[Saved data entries]

-=-=-

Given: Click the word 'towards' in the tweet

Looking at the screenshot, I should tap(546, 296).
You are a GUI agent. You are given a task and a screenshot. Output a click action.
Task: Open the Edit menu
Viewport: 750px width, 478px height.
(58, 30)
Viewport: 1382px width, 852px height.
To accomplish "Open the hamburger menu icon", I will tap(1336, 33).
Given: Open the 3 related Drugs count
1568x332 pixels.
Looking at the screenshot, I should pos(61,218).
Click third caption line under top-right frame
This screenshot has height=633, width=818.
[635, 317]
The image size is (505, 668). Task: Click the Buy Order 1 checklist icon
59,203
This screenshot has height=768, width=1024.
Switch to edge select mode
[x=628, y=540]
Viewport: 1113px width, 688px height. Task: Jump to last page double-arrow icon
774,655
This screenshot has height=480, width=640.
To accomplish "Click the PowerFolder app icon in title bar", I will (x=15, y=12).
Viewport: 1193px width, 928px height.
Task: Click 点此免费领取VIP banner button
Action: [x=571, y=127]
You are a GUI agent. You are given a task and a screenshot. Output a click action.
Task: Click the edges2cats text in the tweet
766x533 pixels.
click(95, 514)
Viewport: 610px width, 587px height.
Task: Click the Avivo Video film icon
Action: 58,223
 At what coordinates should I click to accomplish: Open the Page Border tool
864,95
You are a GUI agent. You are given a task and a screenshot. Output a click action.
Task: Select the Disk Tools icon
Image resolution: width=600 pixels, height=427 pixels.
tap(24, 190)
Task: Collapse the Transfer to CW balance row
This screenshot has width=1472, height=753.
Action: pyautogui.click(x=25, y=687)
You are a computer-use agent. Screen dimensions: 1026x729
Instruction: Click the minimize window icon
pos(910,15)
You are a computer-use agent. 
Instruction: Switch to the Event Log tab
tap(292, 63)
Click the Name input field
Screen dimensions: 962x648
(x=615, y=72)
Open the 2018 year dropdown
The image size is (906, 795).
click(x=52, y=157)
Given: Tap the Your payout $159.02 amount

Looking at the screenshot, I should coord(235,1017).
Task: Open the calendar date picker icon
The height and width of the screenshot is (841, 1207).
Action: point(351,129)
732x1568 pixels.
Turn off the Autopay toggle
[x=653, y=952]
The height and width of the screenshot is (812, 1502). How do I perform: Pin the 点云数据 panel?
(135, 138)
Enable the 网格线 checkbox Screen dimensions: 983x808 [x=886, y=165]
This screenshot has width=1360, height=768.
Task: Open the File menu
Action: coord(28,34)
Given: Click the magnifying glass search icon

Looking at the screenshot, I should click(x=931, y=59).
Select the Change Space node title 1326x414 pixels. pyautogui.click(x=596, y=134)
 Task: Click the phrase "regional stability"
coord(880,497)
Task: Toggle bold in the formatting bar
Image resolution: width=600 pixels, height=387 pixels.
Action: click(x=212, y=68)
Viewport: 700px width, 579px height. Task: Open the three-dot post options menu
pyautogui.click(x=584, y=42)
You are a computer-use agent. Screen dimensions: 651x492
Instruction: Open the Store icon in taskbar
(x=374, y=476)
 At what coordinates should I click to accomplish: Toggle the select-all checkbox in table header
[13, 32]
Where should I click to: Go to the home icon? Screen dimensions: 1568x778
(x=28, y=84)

-=-=-

Goal of the exercise: Could you copy every line from the records that has "computer" in it?

The answer:
You are a computer-use agent. Screen dimensions: 1026x729
You are a computer-use agent. 
You are a computer-use agent. Screen dimensions: 651x492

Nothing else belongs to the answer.